Avec 7 participations au Tour de France dans les années 1930, systématiquement appelé en équipe de France (même si, en 1939, à sa demande, il fait plutôt partie de l’équipe Nord-Est-Île-de-France, pour la première présence de sélections régionales aux côtés des sélections nationales), l’un des plus grands rouleurs de sa génération (recordman de l’heure) était peut-être aussi le plus petit coureur de l’histoire du Tour de France, ne mesurant que 1,54 m ! Cela ne l’a pas empêché de briller, avec notamment une 5ème place en 1933 pour 2 étapes et plus d’une semaine en jaune, un an avant l’apparition du contre-la-montre sur le Tour, qu’il ne courra pas, ayant du abandonner de façon précoce.

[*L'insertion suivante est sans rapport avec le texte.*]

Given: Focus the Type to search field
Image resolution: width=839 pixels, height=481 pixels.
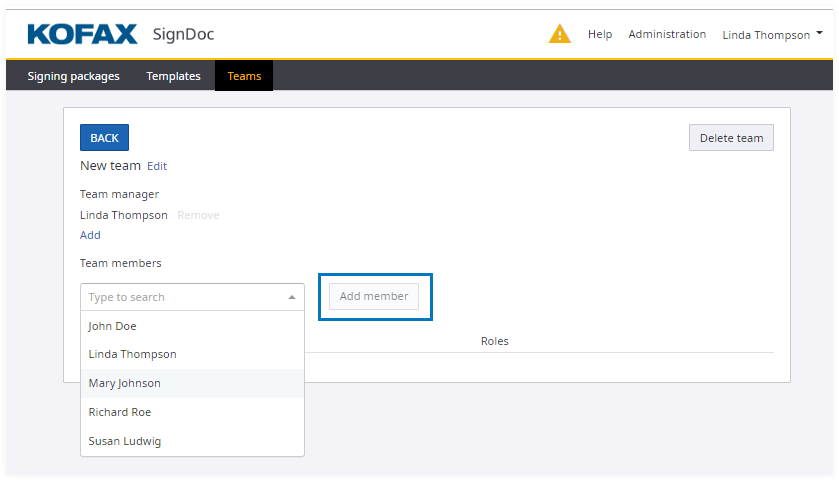Looking at the screenshot, I should tap(180, 297).
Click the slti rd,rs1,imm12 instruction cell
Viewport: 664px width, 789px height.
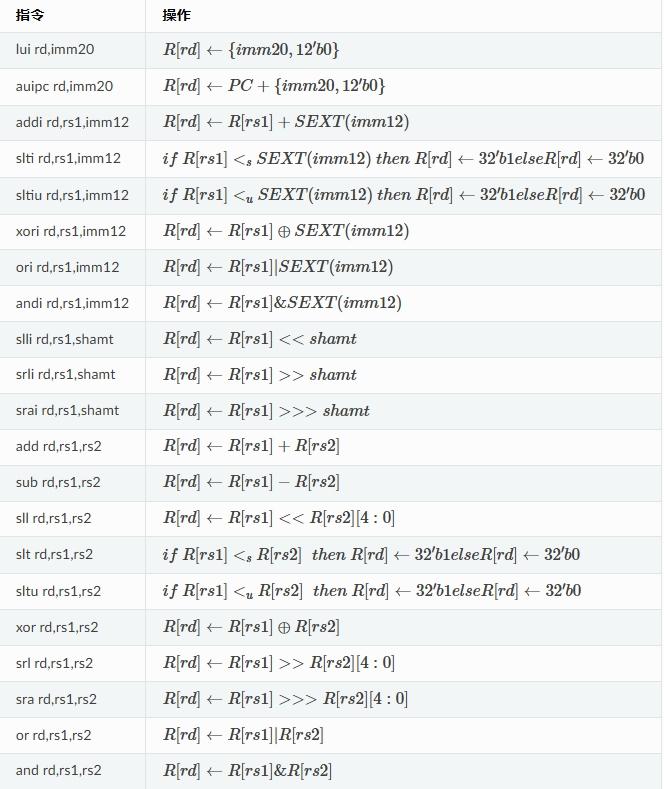point(68,158)
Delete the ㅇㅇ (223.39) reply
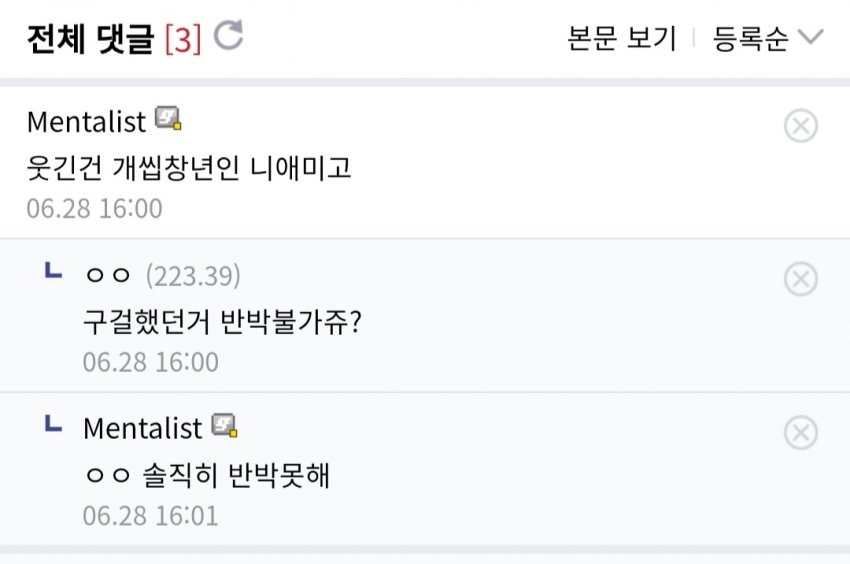The width and height of the screenshot is (850, 564). pos(800,279)
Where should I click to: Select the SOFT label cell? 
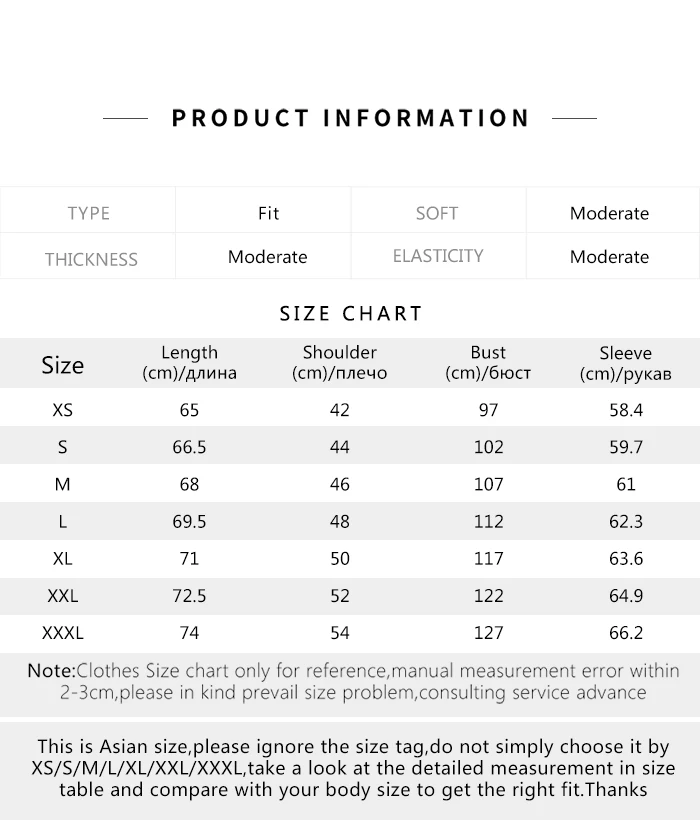pos(437,213)
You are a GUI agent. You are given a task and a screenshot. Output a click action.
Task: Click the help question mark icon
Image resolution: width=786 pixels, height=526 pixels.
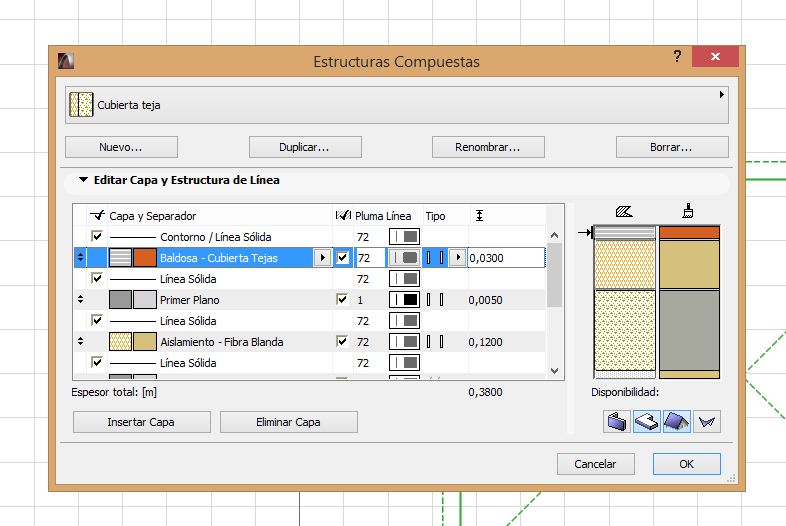(x=677, y=57)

Encore présente en demi-étape l’année suivante, il ne gagne pas celui de 58 kilomètres entre Genève et Évian, ne ratant le succès que pour 7″, étant peut-être fatigué de son final d’étape intense un peu plus tôt, après avoir triomphé en solitaire à Genève sur une étape de plus de 260 kilomètres. Il se rattrapera quelques jours plus tard, dominant le contre-la-montre entre Narbonne et Perpignan, suivant une demi-étape achevée au sprint. Sur les 63 kilomètres, il repousse l’intouchable maillot jaune Romain Maes à près de 3 minutes et les suivants à plus de 4, pour des écarts bien différents de ceux établis sur les rives du Lac Léman, où 4 coureurs se tenaient en une minute. Le contre-la-montre disparait ensuite, laissant place aux déroutantes étapes à départs séparés, ce qui ne l’empêchera pas de gagner à nouveau 2 étapes et de repasser quelques jours en jaune. Pour sa dernière participation, il s’impose à 4 reprises, dont 2 contre-la-montre individuels sur les 3 plats proposés aux coureurs (il termine 2ème de l’autre et bien plus loin de celui disputé en haute montagne, où il fallait gravir l’Iseran). Lors de ce Tour 1939, il a même gagné 2 fois la même journée. Non pas en cumulant les demi-étapes, mais en remportant 2 des tiers-étapes, instaurées pour rompre la monotonie des étapes de plaine. Ainsi, après 4 heures d’effort en matinée, il a remporté un contre-la-montre en début d’après-midi, pour ensuite gagner en solitaire une étape en ligne de deux heures. Cette année-là, sur 18 jours de compétitions, 8 étaient scindés en 2 ou 3 parties.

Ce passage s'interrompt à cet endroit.